Representative Publications

• Steffek, GL, AS Grommes, LM Hanks, and RF Mitchell. 2024. (R)-(+)-γ-Decalactone is conserved in North America as a pheromone component of Osmoderma eremicola (Coleoptera: Scarabaeidae) and a kairomone of Elater abruptus (Coleoptera: Elateridae)​. J. Chem. Ecol. 50: 122–128.
• Rice, ME, LM Hanks, S Halloran, JA Mongold-Diers, AC Grommes, RF Mitchell, AM Ray, and JG Millar. 2022. Methionol, a sulfur-containing pheromone component from the cerambycid beetle Knulliana cincta cincta. J. Chem. Ecol. 48: 347-358.
• Mitchell, RF, AM Ray, LM Hanks, and JG Millar. 2018. The common natural products (S)-a-terpineol and (E)-2-hexenol are important pheromone components of Megacyllene antennata (Coleoptera: Cerambycidae). Environ. Entomol. 47:1547-1552.
• Mitchell, RF, PF Reagel, JCH Wong, LR Meier, WD Silva, J Mongold-Diers, JG Millar, and LM Hanks. 2015. Cerambycid beetle species with similar pheromones are segregated by phenology and minor pheromone components. J. Chem. Ecol. 41: 431-440.

Chemosensory Genomics of Beetles

Chemosensory genomics explores the genes that underlie smell and taste, which evolve rapidly and can often only be identified from genome-scale sequencing.  Projects in the lab involve many gene families, but especially the odorant receptors (“ORs”),  which are among the largest gene families in insects and one of the primary mechanisms used to detect volatile chemicals. The family is unique to insects and distinct from the analogous receptors found in vertebrates, but they are part of a neural architecture in the brain that is surprisingly similar.
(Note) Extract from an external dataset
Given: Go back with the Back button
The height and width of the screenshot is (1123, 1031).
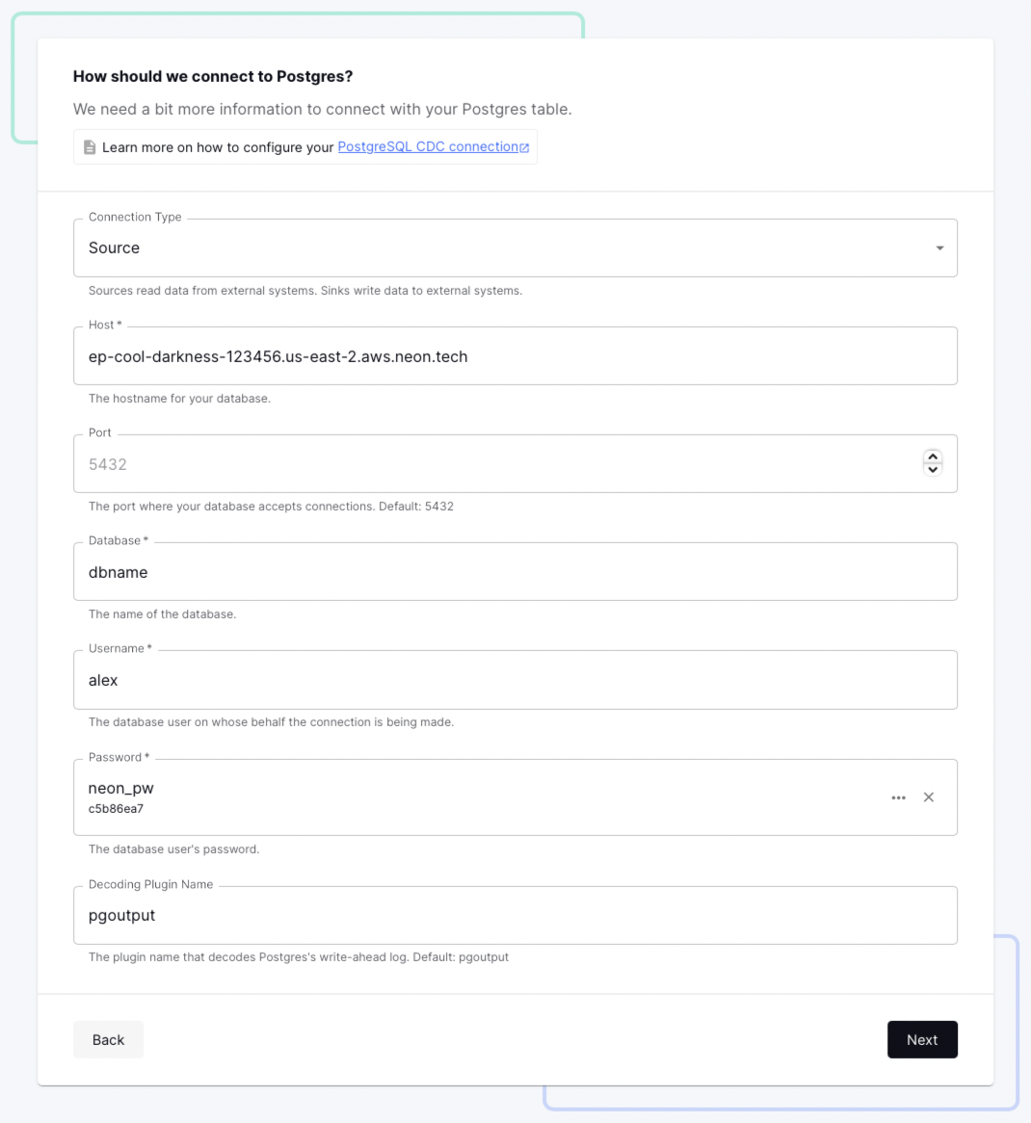Looking at the screenshot, I should pyautogui.click(x=108, y=1040).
As the most basic unit of insect olfaction, ORs are thus a first step in understanding the repertoire of chemicals that can affect insect behavior. Once isolated, ORs can be assayed against panels of chemicals to find new attractants (“reverse chemical ecology”), developed into genetic markers for olfactory sensitivity, and reveal evolutionary histories.

The ORs of cerambycids – and of the Coleoptera as a whole – remain almost completely unexplored. Research in the lab is increasingly focused on annotating ORs of diverse beetle species in order to explore potential clades of pheromone receptors, identify other conserved receptor groups, and map the evolution of chemosensory genes across the many superfamilies of beetles.

Our early functional work led to the first functionally characterized beetle ORs from the cerambycid Megacyllene caryae. Three of these receptors were sensitive to pheromones, providing initial steps toward understanding molecular pheromone reception in the Cerambycidae and the Coleoptera. Subsequent research has explored the ORs of many species across the Coleoptera, drawing from public genomes as well as many collaborations with other research groups to understand the evolution and organization of coleopteran ORs. Most recently, we have been collaborating with the McKenna Lab at the University of Memphis to develop a comprehensive phylogeny of the longhorned beetles that is informed by their chemoreceptor biology.

Representative Publications

• Adams, R, T Sylvester, RF Mitchell, MA Price, R Shen, NR Shin, and DD McKenna. 2024. Functional and evolutionary insights into chemosensation and specialized herbivory from the genome of the red milkweed beetle, Tetraopes tetrophthalmus (Cerambycidae: Lamiinae)​. J. Hered. esae049.
• Mitchell, RF, D Doucet, S Bowman, MC Bouwer, and JD Allison. 2022. Prediction of a conserved pheromone receptor lineage from antennal transcriptomes of the pine sawyer genus Monochamus (Coleoptera: Cerambycidae). J. Comp. Physiol. A 208: 615-625.
• Mitchell, RF, TM Schneider, AM Schwartz, MN Andersson, and DD McKenna. 2020. The diversity and evolution of odorant receptors in beetles (Coleoptera). Insect Mol. Biol. 29: 77-91.
• Mitchell, RF, DT Hughes, CW Luetje, JG Millar, F Soriano-Agatón, LM Hanks, and HM Robertson. 2012. Sequencing and characterizing odorant receptors of the cerambycid beetle Megacyllene caryae. Insect Biochem. Mol. Biol. 42: 499-505.